一方 IQueryable 型は IEnumerable 型を継承しているため、GetItems メソッドのように暗黙の型変換が実行されています。
ここに気づかないとはまる訳です。
GetItems メソッドを以下のようにすると、正しく動作するようになります。

using (var db = CreateDataContext()) {
    return db.Table.ToList(); // ←変更
}

理由は、ToList メソッドで取得したデータからコレクションインスタンスを生成したものを返すためです。
簡単な理由ですが、実際の開発コードでは、複雑にメソッドが絡み合っていたりするので、軽くはまるのでメモしておきます。

デリゲートの宣言

以下のように名前を明確に示したいデリゲートがあったとします。

public delegate int HogeHoge(int value1, int value2);

今、次のような書き方を思いつきました。

    
using HogeHoge = Func<int, int, int>;

delegate を使って正しく宣言するか、using ディレクティブを使って別名で宣言するかの違いなんですけどね。
メモしておきます。

Entity Framework コードファーストとビューの扱い

いつのバージョンからなのかわからないけれど、ADO.NET.Entity Data Model が「新しい項目の追加」ダイアログボックスのテンプレートに追加されている。
これを使うと、既存のデータベースからコードファーストに必要なモデルを一式作成してくれる。
したがって、以後は次のようにすると良いのかもしれない。

1.コードファーストでさっくりとデータベースとテーブルを作ってあげるためのプロジェクトを作成
2.作成後のデータベースにビューなどを追加
3.必要に応じてテーブルやビューを変更したりする

実際のシステムを開発する場合は、DataModel なりのフォルダを切って、ここに ADO.NET.Entity Data Model からコードファーストモデルを作る。
マイグレーションの度に、DataModel フォルダ以下を削除して、再度 ADO.NET.Entity Data Model からコードファーストモデルを作る

これがベストな解かどうかはわからないけれど、ビューも管理できるし、しばらくはこれでいこうかな

null条件演算子の使い道

調べものをしていたら、以下のサイトの記事が目に留まってしまった。

http://qiita.com/tadnakam/items/a42d320f2bb19c69a004
C# 6.0 新機能まとめ(qiita)

この以下の部分

>4 Null条件演算子
>?. という演算子が追加されたそうです。
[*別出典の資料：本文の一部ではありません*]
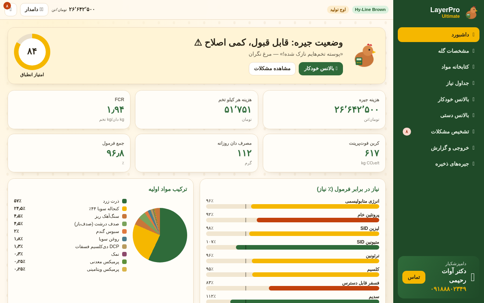Click icon next to جداول نیاز

tap(473, 83)
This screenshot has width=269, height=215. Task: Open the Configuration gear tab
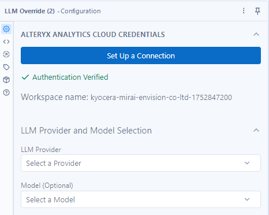[x=6, y=29]
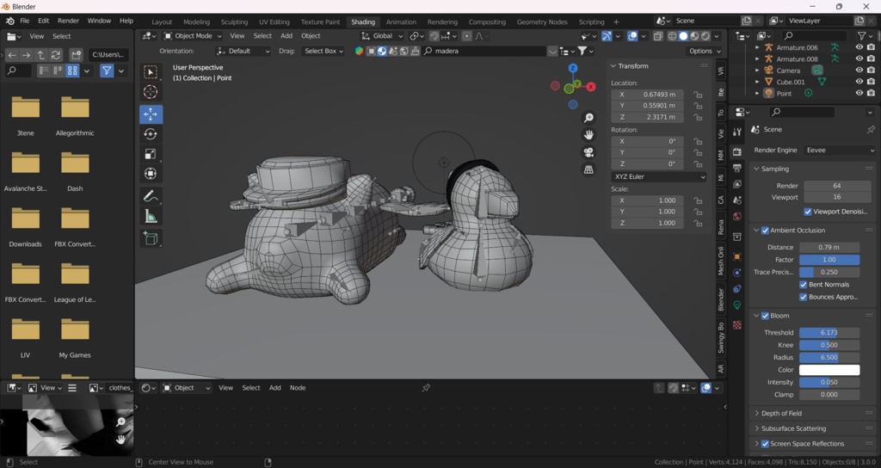The height and width of the screenshot is (468, 881).
Task: Disable the Bloom checkbox
Action: click(x=765, y=316)

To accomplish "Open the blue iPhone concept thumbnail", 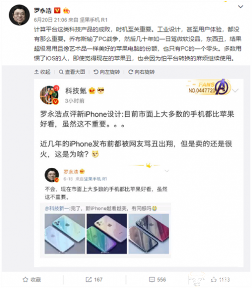I will 65,233.
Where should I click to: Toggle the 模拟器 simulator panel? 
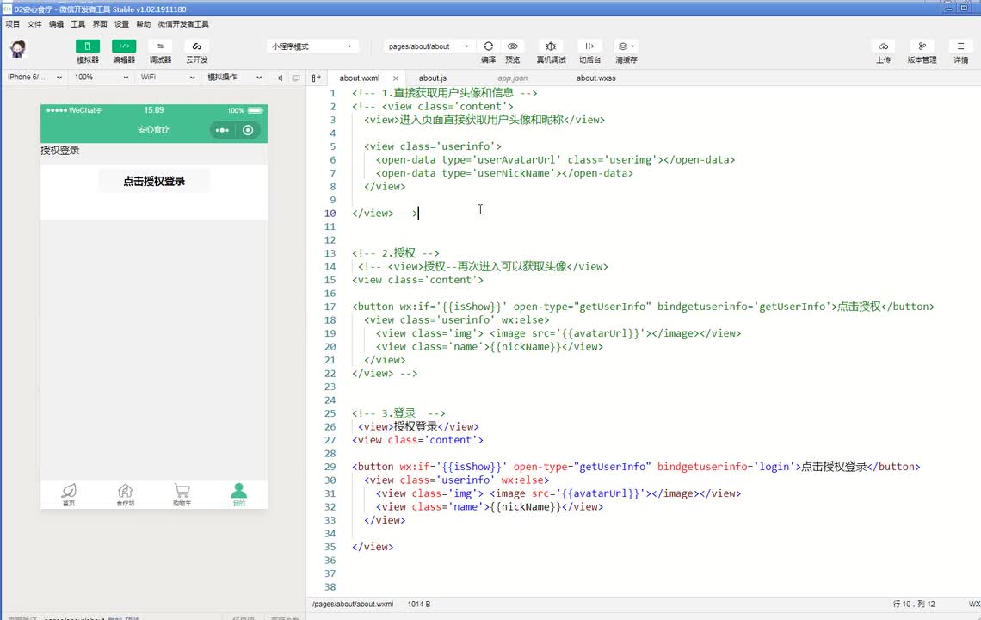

null 以外のとき、値を変換するなどに使えそうですが、使う機会は少なそうです。

とありましたけど、自分は使った経験が何度かあったので気になりました。

?.演算子は、??演算子とセットで使用すると大変便利です。

if (r == null) {
    a = 0;
    b = "";
}
else {
    a = r.A;
    b = r.B;
}

の場合に、次のように書くことができます。

a = r?.A ?? 0;
b = r?.B ?? "";

r が null の時は、null と評価されるので ?? 演算子の右辺のオペランドが有効になるのですね。